I want to do something along the lines of #define std::unordered_map my_namespace::my_map. There are various complicated reasons for why I want to do this (legacy code, future upstream merging, performance, etc.). Unfortunately, #define doesn't work with :: and typedef seems to have issues as well. How might I do this?
Typedef's issue:
typedef std::unordered_map my_namespace::my_map; gives the error "Typedef declarator cannot be qualified".namespace std { typedef unordered_map my_namespace::my_map }; gives the error "Cannot define or redeclare 'my_map' here because namespace 'std' does not enclose namespace 'my_namespace'"How can I typedef a namespace qualified type?
You define a typedef for a (type that is in a namespace) like this:
typedef some_ns::type alias;
You define a (typedef that is in a namespace) for a type like this:
namespace other_ns {
typedef some_ns::type alias;
}
Or, you can use the corresponding using syntax, which I recommend:
namespace other_ns {
using alias = some_ns::type;
}
I want std::unordered_map to be an alias for my_namespace::my_map
You may not add typedefs into the std namespace. That is reserved to the language implementation. This is simply not possible in C++.

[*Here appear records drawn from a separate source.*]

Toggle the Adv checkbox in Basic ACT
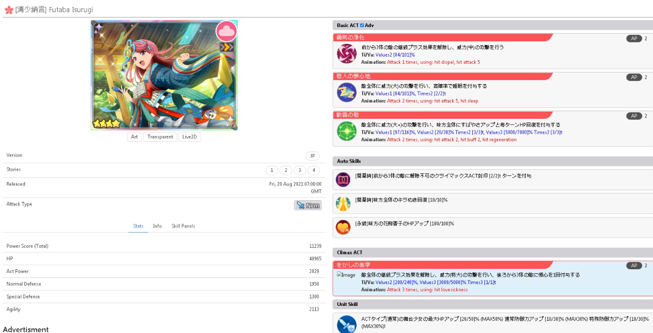 [x=362, y=25]
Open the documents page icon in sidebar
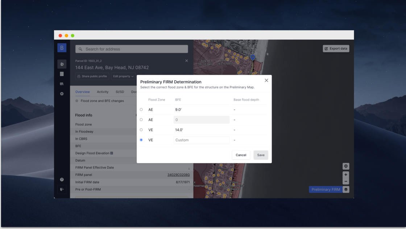Image resolution: width=406 pixels, height=229 pixels. 62,74
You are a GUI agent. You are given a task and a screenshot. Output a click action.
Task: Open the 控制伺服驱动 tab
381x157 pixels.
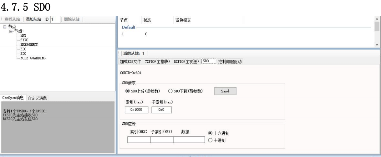pos(232,61)
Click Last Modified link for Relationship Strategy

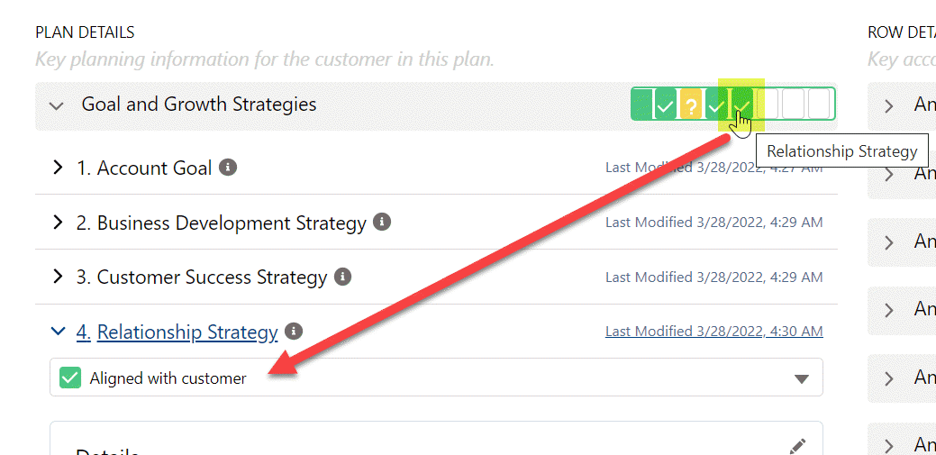tap(714, 331)
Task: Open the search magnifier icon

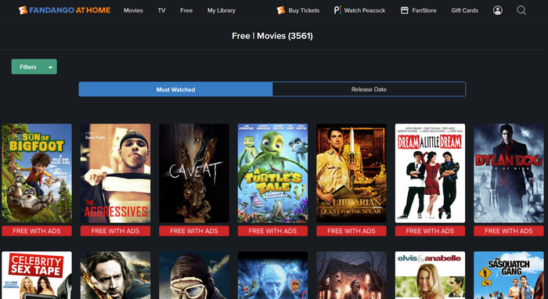Action: pyautogui.click(x=521, y=10)
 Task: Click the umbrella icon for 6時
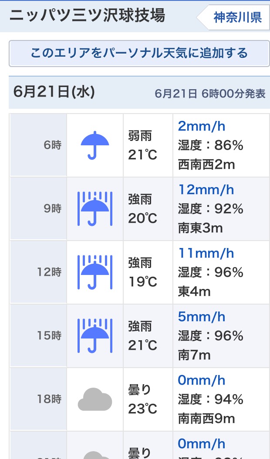point(95,145)
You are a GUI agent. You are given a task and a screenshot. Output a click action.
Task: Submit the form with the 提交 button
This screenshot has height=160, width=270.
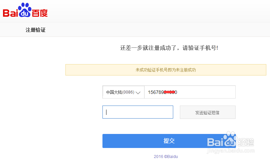click(x=169, y=141)
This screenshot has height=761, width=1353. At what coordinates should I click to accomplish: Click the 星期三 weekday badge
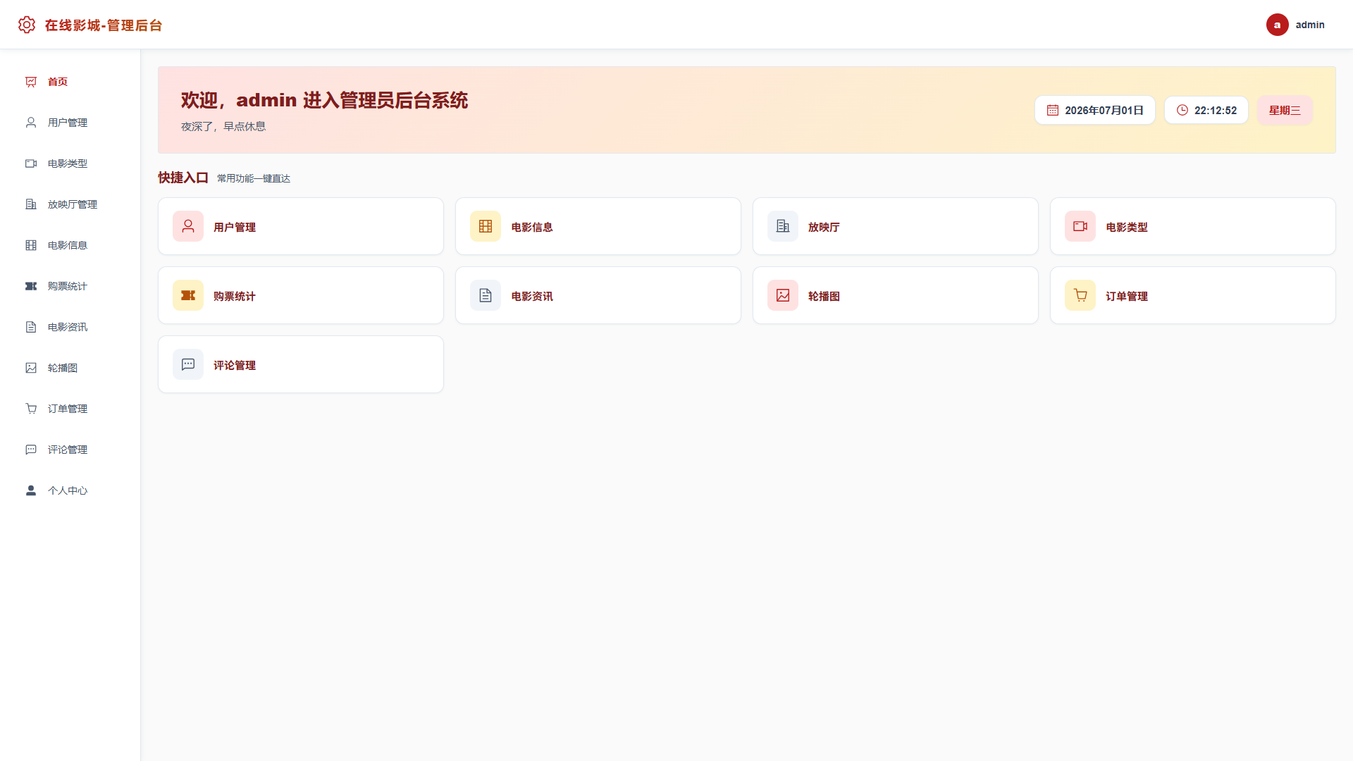pyautogui.click(x=1285, y=110)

namespace std { typedef unordered_map my_namespace::my_map };
You have the alias and the target type in wrong order. This makes std::my_namespace::my_map an alias of std::unordered_map. Or it would, if you were allowed to put the qualified names in the typedef, which you aren't. Considering you intuitively use the order of [alias, type], the using syntax should fit you just right.
Regardless, see the previous section about std being a reserved namespace.